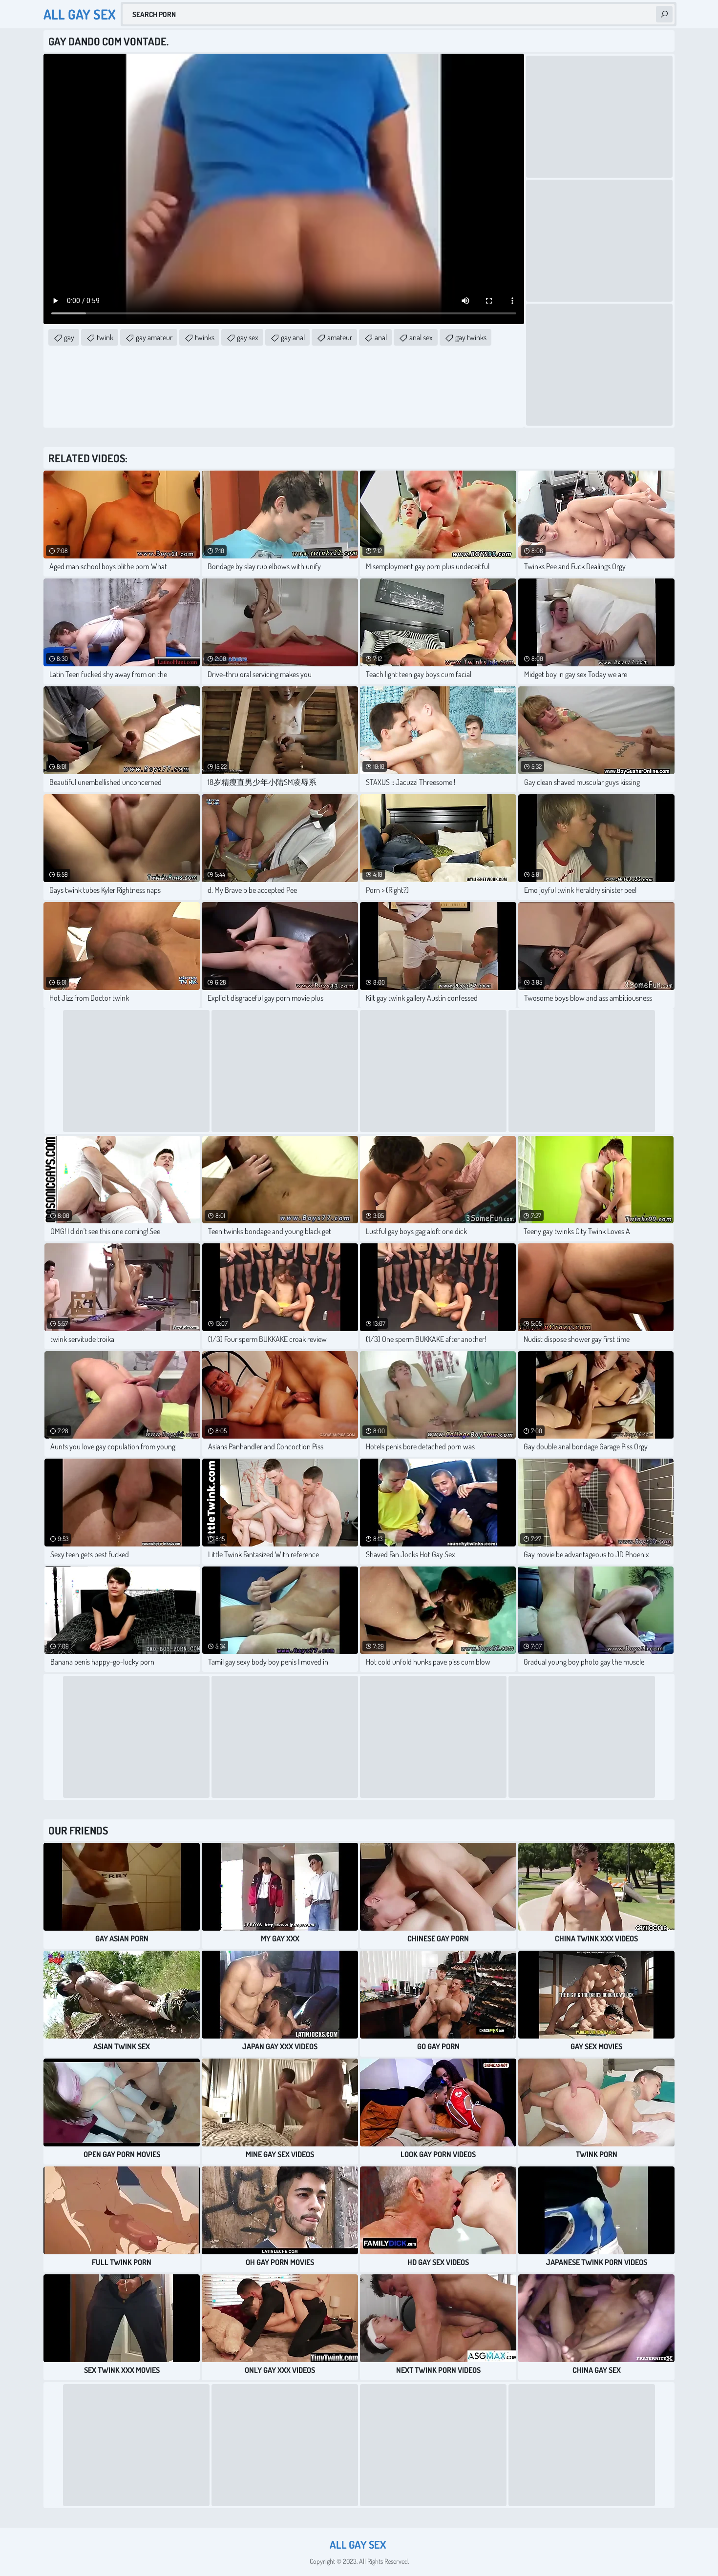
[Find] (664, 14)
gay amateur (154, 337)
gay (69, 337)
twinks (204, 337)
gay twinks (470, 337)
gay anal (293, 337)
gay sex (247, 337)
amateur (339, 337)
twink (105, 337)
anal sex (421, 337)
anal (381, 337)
= = = =
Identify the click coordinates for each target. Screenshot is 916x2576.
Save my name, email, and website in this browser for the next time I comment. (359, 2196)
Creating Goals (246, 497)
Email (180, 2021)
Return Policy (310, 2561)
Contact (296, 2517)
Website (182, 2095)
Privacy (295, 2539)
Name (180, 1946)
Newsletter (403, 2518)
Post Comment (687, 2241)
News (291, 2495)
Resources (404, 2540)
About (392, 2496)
= = = =
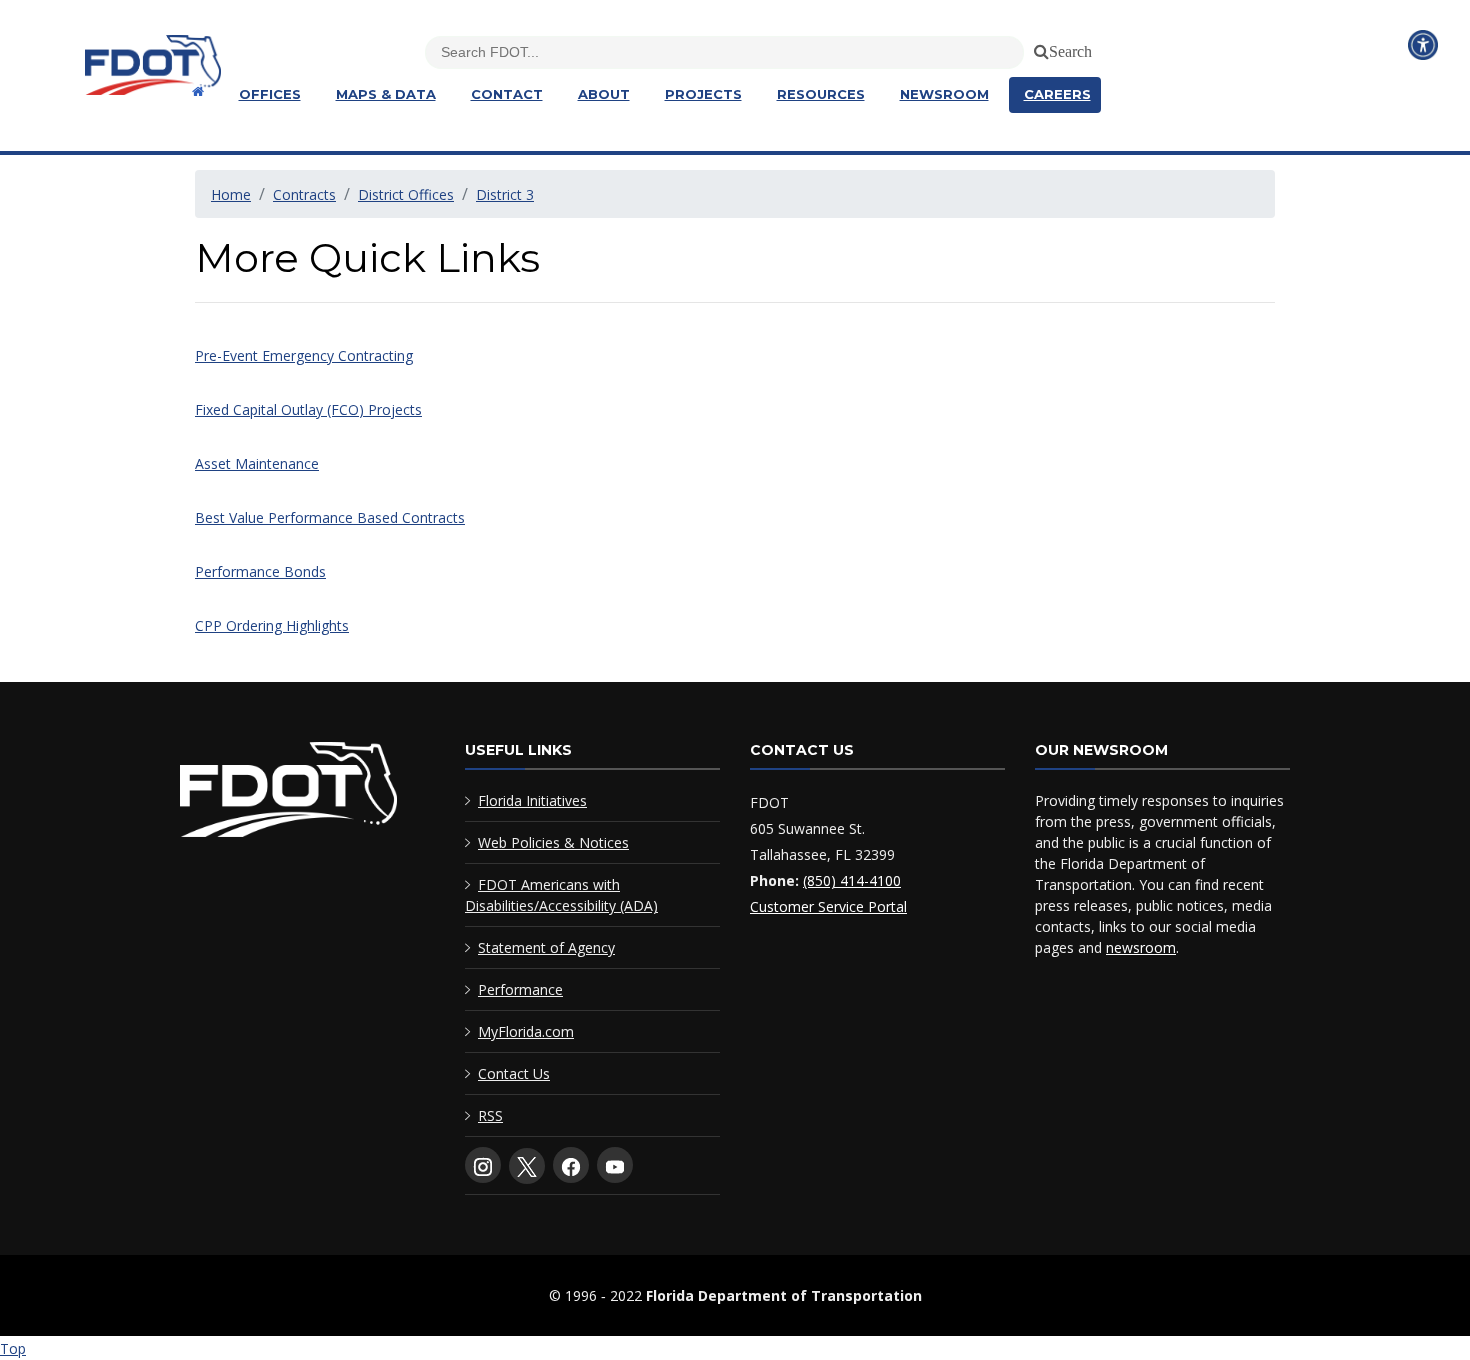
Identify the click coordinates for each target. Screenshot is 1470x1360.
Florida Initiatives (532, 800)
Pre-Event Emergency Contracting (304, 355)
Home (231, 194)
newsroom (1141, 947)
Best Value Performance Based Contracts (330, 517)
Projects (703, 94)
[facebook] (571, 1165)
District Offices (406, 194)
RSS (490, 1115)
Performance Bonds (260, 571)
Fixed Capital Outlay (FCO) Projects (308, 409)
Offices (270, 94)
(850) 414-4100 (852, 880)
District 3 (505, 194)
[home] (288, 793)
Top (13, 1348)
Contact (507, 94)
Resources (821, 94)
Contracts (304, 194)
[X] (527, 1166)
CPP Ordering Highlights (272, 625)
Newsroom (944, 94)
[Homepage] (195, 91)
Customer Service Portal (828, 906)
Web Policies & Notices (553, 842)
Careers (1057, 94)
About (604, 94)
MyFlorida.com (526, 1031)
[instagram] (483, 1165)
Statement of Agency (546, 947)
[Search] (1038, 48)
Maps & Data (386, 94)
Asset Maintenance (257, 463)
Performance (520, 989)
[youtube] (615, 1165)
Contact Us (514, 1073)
= = = =
■ **What the task requires**:
Looking at the data above, write out exactly the lines that start at the one containing "Best Value Performance" and end at the one containing "Contact Us (514, 1073)"; include both and nothing beyond.

■ **Exercise response**:
Best Value Performance Based Contracts (330, 517)
Projects (703, 94)
[facebook] (571, 1165)
District Offices (406, 194)
RSS (490, 1115)
Performance Bonds (260, 571)
Fixed Capital Outlay (FCO) Projects (308, 409)
Offices (270, 94)
(850) 414-4100 (852, 880)
District 3 (505, 194)
[home] (288, 793)
Top (13, 1348)
Contact (507, 94)
Resources (821, 94)
Contracts (304, 194)
[X] (527, 1166)
CPP Ordering Highlights (272, 625)
Newsroom (944, 94)
[Homepage] (195, 91)
Customer Service Portal (828, 906)
Web Policies & Notices (553, 842)
Careers (1057, 94)
About (604, 94)
MyFlorida.com (526, 1031)
[instagram] (483, 1165)
Statement of Agency (546, 947)
[Search] (1038, 48)
Maps & Data (386, 94)
Asset Maintenance (257, 463)
Performance (520, 989)
[youtube] (615, 1165)
Contact Us (514, 1073)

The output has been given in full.